### Task prompt
From the classroom chat passage below, copy out word for word the stretch starting at "At the AIS ICT" and ending at "got me thinking.".

### Document section
# # # # # # #
At the AIS ICT Integration Conference, Jeff Utecht had audience members participating in a variety of ways, using Twitter, Google Docs and a chatroom. In the 3 minute discussion breaks, he checked in on what was being posted on these spaces and was able to determine if there was anything that he needed to address further. It got me thinking.

I’ve listened to many speakers talk about feedback this year and I’ve sat through sessions where people are using clicker systems to gauge audience reaction. Personally, I don’t like clickers. I find them impersonal and responding to set questions isn’t my idea of providing quality feedback. I’ve thought quite a bit about how I give feedback in my classroom. I work very hard at creating a classroom environment where students feel comfortable sharing their ideas and I try to encourage input from everyone. We spend a lot of time discussing concepts and I think I’m pretty good at encouraging participation and making my students feel that their opinions are valued. But you know, you can always do better. Jeff’s session made me contemplate using some new ideas to assist with feedback.

An opportunity presented itself last week. We were watching a video debate about the wearing of the Burqa. I set up a Chatzy room and shared the link via email with my students. They logged in and as we listened to the debate, they typed in what they were thinking. To be honest with you, I didn’t think it was going to be worthwhile. I thought the kids might not take it seriously and just post silly chit chat. I was very pleasantly surprised when I checked the chat and saw them posting their opinions and questioning one another. It helped guide the discussion after we’d finished listening and provided some students with more of a voice in the classroom. It certainly made me think that this is something I would do again.

Two days later I was home sick and had to leave work for the class. I thought it might be an ideal opportunity to see how I could use Chatzy to provide students with help even though I wasn’t physically there. I set the room up and emailed the students with the link and let them know I’d be in the room during the duration of the lesson. Some of them logged in and asked questions and I was able to provide clarification.
# # # # # # #
### Provided data
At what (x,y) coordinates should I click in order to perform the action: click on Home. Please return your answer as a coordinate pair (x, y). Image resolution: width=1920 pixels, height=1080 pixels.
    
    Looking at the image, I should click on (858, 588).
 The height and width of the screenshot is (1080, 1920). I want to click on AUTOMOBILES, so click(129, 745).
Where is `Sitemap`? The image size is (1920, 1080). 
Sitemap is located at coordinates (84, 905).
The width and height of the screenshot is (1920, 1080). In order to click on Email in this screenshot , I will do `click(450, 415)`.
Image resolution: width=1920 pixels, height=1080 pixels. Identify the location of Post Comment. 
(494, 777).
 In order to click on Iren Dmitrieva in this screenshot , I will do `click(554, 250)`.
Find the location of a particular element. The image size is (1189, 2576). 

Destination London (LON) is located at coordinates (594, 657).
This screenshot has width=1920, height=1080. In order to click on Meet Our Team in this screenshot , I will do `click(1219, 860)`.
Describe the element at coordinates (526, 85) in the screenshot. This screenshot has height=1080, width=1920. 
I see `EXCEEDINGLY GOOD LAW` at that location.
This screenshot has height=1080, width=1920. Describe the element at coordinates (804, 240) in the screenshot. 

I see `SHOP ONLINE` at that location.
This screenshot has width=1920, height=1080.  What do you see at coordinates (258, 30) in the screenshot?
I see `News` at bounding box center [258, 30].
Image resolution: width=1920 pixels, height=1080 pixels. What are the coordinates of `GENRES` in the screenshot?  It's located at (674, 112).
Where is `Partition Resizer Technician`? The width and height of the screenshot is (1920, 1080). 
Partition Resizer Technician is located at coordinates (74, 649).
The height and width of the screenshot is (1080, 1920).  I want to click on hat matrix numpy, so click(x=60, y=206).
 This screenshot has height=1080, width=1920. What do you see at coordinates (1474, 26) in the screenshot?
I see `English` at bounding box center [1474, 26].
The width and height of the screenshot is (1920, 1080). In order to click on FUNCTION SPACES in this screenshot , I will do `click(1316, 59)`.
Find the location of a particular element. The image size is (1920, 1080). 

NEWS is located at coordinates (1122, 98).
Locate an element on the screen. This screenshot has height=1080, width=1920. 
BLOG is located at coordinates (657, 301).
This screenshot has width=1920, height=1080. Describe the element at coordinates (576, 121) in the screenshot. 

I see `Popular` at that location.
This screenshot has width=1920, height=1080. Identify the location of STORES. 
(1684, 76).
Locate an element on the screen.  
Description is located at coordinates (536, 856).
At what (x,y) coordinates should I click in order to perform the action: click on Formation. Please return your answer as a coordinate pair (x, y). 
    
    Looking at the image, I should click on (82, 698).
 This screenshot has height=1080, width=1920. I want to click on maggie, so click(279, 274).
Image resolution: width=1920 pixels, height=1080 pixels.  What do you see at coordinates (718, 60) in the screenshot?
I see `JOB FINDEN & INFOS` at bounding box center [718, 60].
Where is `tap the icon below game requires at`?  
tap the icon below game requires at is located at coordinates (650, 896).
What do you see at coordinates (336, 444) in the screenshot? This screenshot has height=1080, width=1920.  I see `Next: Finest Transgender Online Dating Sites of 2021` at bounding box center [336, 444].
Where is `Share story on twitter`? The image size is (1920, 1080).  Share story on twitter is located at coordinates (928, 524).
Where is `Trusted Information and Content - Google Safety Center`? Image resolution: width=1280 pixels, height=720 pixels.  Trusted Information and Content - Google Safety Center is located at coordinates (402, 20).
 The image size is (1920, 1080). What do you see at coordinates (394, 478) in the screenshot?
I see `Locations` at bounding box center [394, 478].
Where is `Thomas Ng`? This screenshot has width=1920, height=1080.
# # # # # # #
### Answer to this problem
At the AIS ICT Integration Conference, Jeff Utecht had audience members participating in a variety of ways, using Twitter, Google Docs and a chatroom. In the 3 minute discussion breaks, he checked in on what was being posted on these spaces and was able to determine if there was anything that he needed to address further. It got me thinking.